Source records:
-=-=-=-=-

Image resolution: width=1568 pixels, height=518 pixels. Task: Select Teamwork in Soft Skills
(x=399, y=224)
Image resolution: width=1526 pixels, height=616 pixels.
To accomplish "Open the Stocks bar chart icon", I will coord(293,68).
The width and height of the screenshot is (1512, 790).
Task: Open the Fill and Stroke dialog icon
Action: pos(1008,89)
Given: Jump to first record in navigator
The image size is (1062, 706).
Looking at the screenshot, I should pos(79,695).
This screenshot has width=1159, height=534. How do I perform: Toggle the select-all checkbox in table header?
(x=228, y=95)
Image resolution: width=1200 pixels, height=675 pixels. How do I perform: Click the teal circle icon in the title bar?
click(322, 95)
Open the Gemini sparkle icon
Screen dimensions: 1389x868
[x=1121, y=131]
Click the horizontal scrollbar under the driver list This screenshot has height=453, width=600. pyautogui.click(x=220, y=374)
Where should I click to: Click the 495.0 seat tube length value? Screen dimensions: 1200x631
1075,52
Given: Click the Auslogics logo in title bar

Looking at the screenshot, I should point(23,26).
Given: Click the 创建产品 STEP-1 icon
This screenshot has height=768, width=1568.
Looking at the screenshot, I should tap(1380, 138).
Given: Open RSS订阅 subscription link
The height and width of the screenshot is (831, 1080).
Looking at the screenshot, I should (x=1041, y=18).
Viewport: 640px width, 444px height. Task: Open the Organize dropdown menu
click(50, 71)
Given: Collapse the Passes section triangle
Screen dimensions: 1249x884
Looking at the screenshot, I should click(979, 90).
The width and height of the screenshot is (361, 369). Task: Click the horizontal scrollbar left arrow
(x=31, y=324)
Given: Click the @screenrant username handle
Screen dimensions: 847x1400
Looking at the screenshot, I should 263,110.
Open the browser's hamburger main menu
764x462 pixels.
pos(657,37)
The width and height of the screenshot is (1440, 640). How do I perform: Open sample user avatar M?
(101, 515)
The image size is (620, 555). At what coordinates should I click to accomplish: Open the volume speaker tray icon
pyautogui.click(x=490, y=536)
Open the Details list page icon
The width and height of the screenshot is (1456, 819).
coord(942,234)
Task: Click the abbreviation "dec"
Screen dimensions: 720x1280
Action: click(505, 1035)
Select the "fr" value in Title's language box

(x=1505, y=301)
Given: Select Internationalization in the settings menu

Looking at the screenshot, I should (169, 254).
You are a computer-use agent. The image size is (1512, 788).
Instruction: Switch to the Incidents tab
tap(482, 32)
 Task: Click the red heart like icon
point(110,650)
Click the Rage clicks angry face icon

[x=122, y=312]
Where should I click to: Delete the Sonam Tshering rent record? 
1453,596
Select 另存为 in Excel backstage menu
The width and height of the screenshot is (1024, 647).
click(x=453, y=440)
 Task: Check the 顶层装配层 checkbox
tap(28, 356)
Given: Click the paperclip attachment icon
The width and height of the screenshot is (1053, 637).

-=-=-=-=-

WHAT IS REQUIRED: Reproduce the entries above, swapping each "Given:" for "Goal:" and changing nothing else.

REPLY TO THE EXERCISE:
Image resolution: width=1568 pixels, height=518 pixels. Task: Select Teamwork in Soft Skills
(x=399, y=224)
Image resolution: width=1526 pixels, height=616 pixels.
To accomplish "Open the Stocks bar chart icon", I will coord(293,68).
The width and height of the screenshot is (1512, 790).
Task: Open the Fill and Stroke dialog icon
Action: pos(1008,89)
Goal: Jump to first record in navigator
The image size is (1062, 706).
Looking at the screenshot, I should pos(79,695).
This screenshot has width=1159, height=534. How do I perform: Toggle the select-all checkbox in table header?
(x=228, y=95)
Image resolution: width=1200 pixels, height=675 pixels. How do I perform: Click the teal circle icon in the title bar?
click(322, 95)
Open the Gemini sparkle icon
Screen dimensions: 1389x868
[x=1121, y=131]
Click the horizontal scrollbar under the driver list This screenshot has height=453, width=600. pyautogui.click(x=220, y=374)
Where should I click to: Click the 495.0 seat tube length value? Screen dimensions: 1200x631
1075,52
Goal: Click the Auslogics logo in title bar

Looking at the screenshot, I should point(23,26).
Goal: Click the 创建产品 STEP-1 icon
This screenshot has height=768, width=1568.
Looking at the screenshot, I should tap(1380, 138).
Goal: Open RSS订阅 subscription link
The height and width of the screenshot is (831, 1080).
Looking at the screenshot, I should (x=1041, y=18).
Viewport: 640px width, 444px height. Task: Open the Organize dropdown menu
click(50, 71)
Goal: Collapse the Passes section triangle
Screen dimensions: 1249x884
Looking at the screenshot, I should click(979, 90).
The width and height of the screenshot is (361, 369). Task: Click the horizontal scrollbar left arrow
(x=31, y=324)
Goal: Click the @screenrant username handle
Screen dimensions: 847x1400
Looking at the screenshot, I should 263,110.
Open the browser's hamburger main menu
764x462 pixels.
pos(657,37)
The width and height of the screenshot is (1440, 640). How do I perform: Open sample user avatar M?
(101, 515)
The image size is (620, 555). At what coordinates should I click to accomplish: Open the volume speaker tray icon
pyautogui.click(x=490, y=536)
Open the Details list page icon
The width and height of the screenshot is (1456, 819).
coord(942,234)
Task: Click the abbreviation "dec"
Screen dimensions: 720x1280
Action: click(505, 1035)
Select the "fr" value in Title's language box

(x=1505, y=301)
Goal: Select Internationalization in the settings menu

Looking at the screenshot, I should (169, 254).
You are a computer-use agent. The image size is (1512, 788).
Instruction: Switch to the Incidents tab
tap(482, 32)
 Task: Click the red heart like icon
point(110,650)
Click the Rage clicks angry face icon

[x=122, y=312]
Where should I click to: Delete the Sonam Tshering rent record? 
1453,596
Select 另存为 in Excel backstage menu
The width and height of the screenshot is (1024, 647).
click(x=453, y=440)
 Task: Check the 顶层装配层 checkbox
tap(28, 356)
Goal: Click the paperclip attachment icon
The width and height of the screenshot is (1053, 637).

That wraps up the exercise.